Overcoming the aforementioned constraints would involve providing institutional support in terms of credit, quality control management, skill training and marketing. This could be done by facilitating the establishment of industrial support centers (ISCs.) located in specified growth nodes in selected towns where the entrepreneurial and technical potential as well as markets already exist. Such support institutions (ISCs.) while being facilitated by the government and autonomous organizations such as SMEDA can and should be in the private sector and be market driven.

The concept of the Industrial Support Centers is based on the fact that small scale industrialists in Pakistan have already demonstrated a high degree of entrepreneurship, innovation and efficient utilization of capital. The ISCs would provide an opportunity for rapid growth to SSEs through local participation in extension services, prototype development, and diffusion of improved technologies, equipment and management procedures. The ISCs would constitute a decentralized system which ensures continuous easy access to a comprehensive package of support services such as credit, skill training, managerial advice and technical assistance. The ISCs could also be linked up with national research centres, and donor agencies for drawing upon technical expertise and financial resources of these agencies in the service of SSEs.

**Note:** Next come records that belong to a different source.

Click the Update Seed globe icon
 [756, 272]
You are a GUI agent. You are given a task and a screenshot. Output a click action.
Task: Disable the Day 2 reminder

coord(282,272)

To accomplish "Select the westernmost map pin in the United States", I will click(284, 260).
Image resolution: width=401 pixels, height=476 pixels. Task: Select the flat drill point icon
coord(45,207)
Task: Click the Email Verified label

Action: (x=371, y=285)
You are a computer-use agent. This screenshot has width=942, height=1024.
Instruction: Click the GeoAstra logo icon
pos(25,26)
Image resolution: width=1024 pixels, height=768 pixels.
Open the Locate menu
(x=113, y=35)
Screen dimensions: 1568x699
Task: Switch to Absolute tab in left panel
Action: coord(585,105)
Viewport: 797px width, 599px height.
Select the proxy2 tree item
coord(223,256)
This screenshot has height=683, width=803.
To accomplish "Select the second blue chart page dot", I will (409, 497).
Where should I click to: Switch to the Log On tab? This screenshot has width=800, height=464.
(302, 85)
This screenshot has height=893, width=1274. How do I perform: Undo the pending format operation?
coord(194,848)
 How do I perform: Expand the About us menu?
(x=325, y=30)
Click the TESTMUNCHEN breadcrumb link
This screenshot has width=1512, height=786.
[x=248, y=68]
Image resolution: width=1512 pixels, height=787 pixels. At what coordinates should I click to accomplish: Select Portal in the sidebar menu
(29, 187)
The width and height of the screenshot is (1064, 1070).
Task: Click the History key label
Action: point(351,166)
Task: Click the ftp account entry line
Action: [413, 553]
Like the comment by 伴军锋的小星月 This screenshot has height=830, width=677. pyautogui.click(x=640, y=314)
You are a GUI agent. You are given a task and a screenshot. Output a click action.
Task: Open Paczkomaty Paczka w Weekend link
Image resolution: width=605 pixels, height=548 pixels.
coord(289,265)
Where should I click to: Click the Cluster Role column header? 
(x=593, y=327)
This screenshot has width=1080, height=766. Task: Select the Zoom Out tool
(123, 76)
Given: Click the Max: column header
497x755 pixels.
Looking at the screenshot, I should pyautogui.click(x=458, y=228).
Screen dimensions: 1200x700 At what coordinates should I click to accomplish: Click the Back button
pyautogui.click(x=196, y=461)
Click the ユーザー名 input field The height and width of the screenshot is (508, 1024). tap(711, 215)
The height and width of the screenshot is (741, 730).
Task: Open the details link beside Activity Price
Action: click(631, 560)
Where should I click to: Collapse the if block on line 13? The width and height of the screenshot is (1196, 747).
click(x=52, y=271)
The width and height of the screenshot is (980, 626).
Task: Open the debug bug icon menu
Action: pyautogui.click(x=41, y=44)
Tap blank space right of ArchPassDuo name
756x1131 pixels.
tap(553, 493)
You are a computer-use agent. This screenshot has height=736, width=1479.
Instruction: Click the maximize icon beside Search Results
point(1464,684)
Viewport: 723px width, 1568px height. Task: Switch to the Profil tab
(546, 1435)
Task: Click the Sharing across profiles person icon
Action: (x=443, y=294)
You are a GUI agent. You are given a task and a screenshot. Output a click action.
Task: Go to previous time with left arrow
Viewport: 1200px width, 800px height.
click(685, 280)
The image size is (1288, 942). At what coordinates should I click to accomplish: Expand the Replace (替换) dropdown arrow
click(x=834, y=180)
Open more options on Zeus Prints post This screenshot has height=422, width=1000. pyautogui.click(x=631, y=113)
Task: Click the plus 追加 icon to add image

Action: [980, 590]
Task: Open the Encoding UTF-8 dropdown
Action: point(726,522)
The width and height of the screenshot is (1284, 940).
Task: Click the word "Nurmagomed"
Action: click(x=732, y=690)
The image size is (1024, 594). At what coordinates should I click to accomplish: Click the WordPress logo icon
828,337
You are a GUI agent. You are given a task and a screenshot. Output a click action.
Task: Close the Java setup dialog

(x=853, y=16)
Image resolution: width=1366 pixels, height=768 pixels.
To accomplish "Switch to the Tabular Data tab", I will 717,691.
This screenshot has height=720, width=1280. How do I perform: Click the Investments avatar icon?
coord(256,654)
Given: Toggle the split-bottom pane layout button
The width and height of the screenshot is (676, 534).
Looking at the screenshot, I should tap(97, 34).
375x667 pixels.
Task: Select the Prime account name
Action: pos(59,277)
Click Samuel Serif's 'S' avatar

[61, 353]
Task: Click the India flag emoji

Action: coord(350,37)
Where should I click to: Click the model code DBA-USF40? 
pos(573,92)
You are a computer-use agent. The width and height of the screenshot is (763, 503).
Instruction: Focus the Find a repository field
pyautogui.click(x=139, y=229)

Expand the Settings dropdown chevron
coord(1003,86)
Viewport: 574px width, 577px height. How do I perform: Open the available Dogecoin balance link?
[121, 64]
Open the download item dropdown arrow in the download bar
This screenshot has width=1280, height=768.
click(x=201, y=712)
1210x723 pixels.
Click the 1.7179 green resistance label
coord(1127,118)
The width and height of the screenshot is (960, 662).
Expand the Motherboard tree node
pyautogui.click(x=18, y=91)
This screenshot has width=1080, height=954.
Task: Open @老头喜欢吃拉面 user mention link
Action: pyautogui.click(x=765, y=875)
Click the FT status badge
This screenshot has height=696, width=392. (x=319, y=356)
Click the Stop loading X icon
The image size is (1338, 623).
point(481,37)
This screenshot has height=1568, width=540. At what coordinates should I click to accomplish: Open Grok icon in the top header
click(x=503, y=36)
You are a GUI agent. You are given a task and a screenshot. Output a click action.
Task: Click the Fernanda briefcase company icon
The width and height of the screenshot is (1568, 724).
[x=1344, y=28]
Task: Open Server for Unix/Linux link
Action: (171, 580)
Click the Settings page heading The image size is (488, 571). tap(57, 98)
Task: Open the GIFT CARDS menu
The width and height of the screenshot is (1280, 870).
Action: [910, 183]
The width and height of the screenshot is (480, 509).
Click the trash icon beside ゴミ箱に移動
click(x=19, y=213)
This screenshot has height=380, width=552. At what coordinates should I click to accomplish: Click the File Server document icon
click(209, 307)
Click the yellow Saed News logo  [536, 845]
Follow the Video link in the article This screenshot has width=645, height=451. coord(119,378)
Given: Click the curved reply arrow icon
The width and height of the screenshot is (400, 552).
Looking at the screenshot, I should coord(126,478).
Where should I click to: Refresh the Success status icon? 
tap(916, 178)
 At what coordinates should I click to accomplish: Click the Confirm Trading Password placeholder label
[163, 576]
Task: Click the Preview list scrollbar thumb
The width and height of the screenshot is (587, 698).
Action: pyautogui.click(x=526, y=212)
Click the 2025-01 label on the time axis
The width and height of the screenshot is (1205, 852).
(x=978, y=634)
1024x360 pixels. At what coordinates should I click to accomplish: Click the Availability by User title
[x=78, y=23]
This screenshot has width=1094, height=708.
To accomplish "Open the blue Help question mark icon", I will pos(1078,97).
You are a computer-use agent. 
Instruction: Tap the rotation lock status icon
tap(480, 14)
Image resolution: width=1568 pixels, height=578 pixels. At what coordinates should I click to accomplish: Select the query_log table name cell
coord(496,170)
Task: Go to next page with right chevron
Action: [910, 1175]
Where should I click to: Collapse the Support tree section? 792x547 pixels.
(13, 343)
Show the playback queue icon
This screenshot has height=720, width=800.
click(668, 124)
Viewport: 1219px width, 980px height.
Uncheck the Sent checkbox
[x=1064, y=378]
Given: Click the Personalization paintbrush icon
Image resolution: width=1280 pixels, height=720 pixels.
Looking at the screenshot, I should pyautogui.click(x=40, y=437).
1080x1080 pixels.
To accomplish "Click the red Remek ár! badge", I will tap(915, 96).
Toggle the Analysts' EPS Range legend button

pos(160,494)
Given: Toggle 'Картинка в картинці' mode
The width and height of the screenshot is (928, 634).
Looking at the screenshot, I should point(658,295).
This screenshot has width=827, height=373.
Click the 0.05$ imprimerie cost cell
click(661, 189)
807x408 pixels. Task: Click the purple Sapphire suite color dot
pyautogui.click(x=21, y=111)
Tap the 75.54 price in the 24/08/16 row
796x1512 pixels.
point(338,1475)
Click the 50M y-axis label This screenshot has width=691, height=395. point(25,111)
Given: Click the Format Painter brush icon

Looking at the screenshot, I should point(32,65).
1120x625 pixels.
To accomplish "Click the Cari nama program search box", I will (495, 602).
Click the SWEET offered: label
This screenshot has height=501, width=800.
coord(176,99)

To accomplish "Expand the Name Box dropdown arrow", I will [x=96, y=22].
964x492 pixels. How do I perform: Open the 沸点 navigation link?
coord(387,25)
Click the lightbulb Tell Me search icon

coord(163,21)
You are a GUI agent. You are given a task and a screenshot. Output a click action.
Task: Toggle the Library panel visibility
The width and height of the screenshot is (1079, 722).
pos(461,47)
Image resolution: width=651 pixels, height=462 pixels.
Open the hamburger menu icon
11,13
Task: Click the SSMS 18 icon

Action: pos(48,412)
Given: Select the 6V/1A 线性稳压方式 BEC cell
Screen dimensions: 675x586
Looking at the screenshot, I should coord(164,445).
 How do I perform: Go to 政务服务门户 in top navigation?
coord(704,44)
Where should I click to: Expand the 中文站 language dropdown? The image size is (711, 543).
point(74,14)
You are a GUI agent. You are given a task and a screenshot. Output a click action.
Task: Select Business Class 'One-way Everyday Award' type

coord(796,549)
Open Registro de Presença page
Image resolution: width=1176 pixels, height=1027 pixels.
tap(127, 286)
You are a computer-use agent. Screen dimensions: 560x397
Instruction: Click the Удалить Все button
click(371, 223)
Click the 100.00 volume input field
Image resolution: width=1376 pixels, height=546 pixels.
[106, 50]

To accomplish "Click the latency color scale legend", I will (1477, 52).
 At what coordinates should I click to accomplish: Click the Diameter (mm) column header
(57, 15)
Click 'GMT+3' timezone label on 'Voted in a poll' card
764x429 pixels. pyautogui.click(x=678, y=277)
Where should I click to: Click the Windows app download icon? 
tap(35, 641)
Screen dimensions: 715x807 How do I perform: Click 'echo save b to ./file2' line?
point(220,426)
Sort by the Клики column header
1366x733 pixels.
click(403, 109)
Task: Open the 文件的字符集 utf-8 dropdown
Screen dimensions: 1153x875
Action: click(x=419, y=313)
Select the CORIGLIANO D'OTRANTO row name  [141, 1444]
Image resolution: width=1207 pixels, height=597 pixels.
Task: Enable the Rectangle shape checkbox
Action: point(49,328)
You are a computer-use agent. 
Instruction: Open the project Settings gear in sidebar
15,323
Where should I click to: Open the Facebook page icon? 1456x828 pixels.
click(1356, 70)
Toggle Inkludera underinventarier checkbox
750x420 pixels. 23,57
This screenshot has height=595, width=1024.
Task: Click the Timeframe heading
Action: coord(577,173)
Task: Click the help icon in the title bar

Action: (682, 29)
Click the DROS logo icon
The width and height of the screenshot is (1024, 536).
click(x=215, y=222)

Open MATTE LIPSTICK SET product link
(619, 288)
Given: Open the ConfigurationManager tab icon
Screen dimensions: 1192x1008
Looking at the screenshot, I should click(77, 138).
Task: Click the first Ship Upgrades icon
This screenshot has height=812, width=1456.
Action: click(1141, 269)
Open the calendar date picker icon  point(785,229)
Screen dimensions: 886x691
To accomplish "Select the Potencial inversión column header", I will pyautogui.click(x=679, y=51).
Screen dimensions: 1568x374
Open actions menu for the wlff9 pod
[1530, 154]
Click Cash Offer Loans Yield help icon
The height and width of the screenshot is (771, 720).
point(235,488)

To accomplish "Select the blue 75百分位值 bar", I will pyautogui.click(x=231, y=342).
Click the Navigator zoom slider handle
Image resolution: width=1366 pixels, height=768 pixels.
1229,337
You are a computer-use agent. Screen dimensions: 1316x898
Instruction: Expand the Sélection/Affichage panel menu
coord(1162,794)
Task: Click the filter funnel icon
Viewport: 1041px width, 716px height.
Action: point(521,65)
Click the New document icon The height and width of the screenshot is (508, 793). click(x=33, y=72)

The ISCs would be located in specified growth nodes where there exists a potential for major rural industrialization activities.

The Industrial Support Centres could have the following functional dimensions:

(i) Marketing

Provision of orders from the large scale manufacturing sector for components, and from farmers for farm implements. These orders would then be sub-contracted to the cluster of SSI units that the ISC is supposed to serve. The individual order would be sub-contracted to the SSI on the basis of the skills and potential strengths of the unit concerned.

(ii) Monitoring and Quality Control

Having given the sub-contract, the ISC would then monitor the units closely and help pinpoint and overcome unit specific bottlenecks to the timely delivery and quality control of the manufactured products. These bottlenecks may be specialized skills, equipment, good quality raw material or credit.

(iii) Skill Training and Product Development.

Skill training for technicians could be provided by the new good quality vocational training institutes (VTIs.) that have emerged since the late 1990s, in the Punjab under the auspices of the Vocational Training Council and similar VTIs. could be established in other provinces. The ISC would provide specialized supplementary skill training on its premises to workers in the satellite SSE units when required. At the same time, it would provide advice on jigs, fixtures, special tools and product development where required.

(iv) Forging and Heat Treatment Facilities

The ISC's would establish at their premises plants for forging, heat treatment and surface treatment. The SSI units could come to the ISC to get such fabrication done on the products they are manufacturing on sub-contract, and pay a mutually agreed price for this job to the ISC.

v) Credit

The ISC would provide credit to the SSI's for purchase of new equipment and raw materials. In cases where raw materials are available in bulk supply, the ISC could buy it from the source, stock it on its premises and sell at a reasonable price to units as and when they need the raw materials.

CONCLUSION

The process of economic revival requires not only an increase in investment, but also a change in the composition of investment to accelerate growth of employment and exports. In the achievement of this objective, small scale industries with a market driven institutional support system, could play a key role.